Page text ::
- - -

The sixth season of Futurama originally aired on Comedy Central from June 24, 2010, to September 8, 2011, and consisted of 26 episodes. The season marks the change of networks from Fox to Comedy Central.

The first 13 episodes (known as Season 6-A) aired during 2010, and the remaining 13 episodes (known as Season 6-B) aired during 2011. This makes the episode "The Futurama Holiday Spectacular" the mid-season finale, despite airing almost twelve weeks after Futurama 100th episode. The final episode of the season, "Reincarnation", aired on September 8, 2011 as a three-segment non-canonical special after the official season finale.

The first 13 episodes of the season have been released on a box set called Futurama: Volume 5, on DVD and Blu-ray Disc. It was released in the United States and Canada, on December 21, 2010, and on UK DVD on boxing day 2011. The remaining 13 episodes are available on a box set called Futurama: Volume 6, which was released in the United States and Canada on December 20, 2011. Both volumes have all episodes ordered in production order as was the case with Volumes 1–4.

- - -

What to work on ::
According to the Futurama season text, on what date was Futurama: Volume 6 released in the United States and Canada?

- - -

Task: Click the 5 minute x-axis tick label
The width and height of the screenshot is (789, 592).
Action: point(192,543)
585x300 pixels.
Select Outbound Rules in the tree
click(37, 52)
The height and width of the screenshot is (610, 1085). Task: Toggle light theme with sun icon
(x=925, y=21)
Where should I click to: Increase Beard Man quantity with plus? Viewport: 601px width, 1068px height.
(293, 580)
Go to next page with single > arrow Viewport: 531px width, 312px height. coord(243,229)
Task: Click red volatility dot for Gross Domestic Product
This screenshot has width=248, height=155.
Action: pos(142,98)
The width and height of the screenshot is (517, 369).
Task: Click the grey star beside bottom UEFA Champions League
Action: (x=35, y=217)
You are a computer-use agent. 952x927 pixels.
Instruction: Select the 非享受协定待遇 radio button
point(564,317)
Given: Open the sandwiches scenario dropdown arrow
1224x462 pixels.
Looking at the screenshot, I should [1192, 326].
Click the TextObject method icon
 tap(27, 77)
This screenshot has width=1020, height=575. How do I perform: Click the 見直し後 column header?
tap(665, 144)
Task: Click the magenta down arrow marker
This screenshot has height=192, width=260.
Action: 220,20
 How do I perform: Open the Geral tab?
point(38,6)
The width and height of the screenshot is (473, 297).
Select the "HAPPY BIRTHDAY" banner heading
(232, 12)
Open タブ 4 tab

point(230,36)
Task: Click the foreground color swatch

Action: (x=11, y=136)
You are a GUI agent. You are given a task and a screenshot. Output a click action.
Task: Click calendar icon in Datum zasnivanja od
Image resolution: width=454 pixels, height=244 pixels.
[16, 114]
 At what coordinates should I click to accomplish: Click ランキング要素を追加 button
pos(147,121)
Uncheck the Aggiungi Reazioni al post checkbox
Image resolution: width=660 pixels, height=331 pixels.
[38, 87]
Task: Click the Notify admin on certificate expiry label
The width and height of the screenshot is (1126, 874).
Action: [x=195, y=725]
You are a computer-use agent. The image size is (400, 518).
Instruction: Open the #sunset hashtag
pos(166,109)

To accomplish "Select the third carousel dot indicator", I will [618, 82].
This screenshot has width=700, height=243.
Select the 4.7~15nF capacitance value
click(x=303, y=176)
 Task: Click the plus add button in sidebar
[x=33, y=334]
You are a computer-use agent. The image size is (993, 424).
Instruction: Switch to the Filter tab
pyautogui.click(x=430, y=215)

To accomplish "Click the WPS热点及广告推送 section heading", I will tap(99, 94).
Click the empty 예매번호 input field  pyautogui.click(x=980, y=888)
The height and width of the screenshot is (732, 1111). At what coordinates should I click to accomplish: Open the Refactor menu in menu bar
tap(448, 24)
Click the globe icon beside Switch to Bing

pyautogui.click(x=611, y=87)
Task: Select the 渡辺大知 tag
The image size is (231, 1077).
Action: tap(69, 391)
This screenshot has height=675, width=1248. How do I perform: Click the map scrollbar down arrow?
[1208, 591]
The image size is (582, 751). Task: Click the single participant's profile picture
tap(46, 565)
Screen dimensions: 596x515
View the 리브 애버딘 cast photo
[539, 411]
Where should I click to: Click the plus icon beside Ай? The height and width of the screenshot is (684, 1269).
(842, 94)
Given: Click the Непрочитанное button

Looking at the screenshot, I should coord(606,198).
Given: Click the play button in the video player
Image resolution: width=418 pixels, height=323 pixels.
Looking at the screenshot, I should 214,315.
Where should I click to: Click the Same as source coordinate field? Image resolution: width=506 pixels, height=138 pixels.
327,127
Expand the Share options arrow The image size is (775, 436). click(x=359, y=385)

- - -

Task result ::
December 20, 2011